28 de julio de 2008

EXCLUSIVO


Entre los tópicos de la persuasión publicitaria, el de la distinción siempre ha tenido un fuerte peso. No importa de qué producto se trate. Un automóvil, un bolígrafo, una línea de electrodomésticos o un surtido de embutidos atrapan más fácilmente al consumidor si se los presentan asociados con connotaciones de elegancia, refinamiento o buen gusto. Pero de un tiempo a esta parte los reclamos que apuntan a la necesidad de ser alguien, de sentirse un distinguido VIP y ser tratado como persona de alcurnia, están recurriendo a un discutible término: el epíteto «exclusivo». Nos ofrecen relojes exclusivos, televisores exclusivos, hoteles exclusivos.

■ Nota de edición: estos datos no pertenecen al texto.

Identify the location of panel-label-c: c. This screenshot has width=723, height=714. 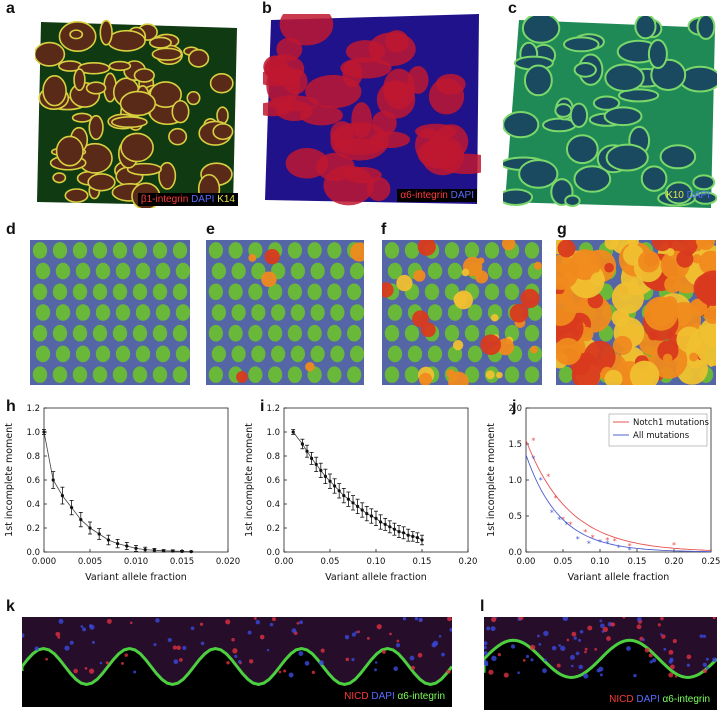
(512, 8).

No es que sean piezas únicas ni que estén expresamente reservadas para nosotros y nadie más –que eso y no otra cosa significa el adjetivo en cuestión-, sino que se presentan como algo selecto, destinado a gente de buen gusto o alta posición. «Un exclusivo portátil para profesionales como usted», ofrece una marca de ordenadores. Y otra de productos de higiene: «cepillo dental con un exclusivo limpiador de lengua». La fascinación de «exclusivo» consiste en crear en el receptor la ilusión de la diferencia (aunque lo anunciado sean «miles de juegos de cocina exclusivos que sorteamos entre nuestros clientes»), rescatado de la insufrible vulgaridad en que se mueven nuestras anodinas vidas merced al consumo de un producto determinado. Pero se trata de un anglicismo incorrecto. O tal vez fuera más exacto hablar de un esnobismo lingüístico, de una de esas palabras de la neolengua que triunfan gracias a la humana necesidad de aparentar lo que no se es.

Publicado en 'Juego de palabras', del suplemento cultural 'Territorios' de El Correo.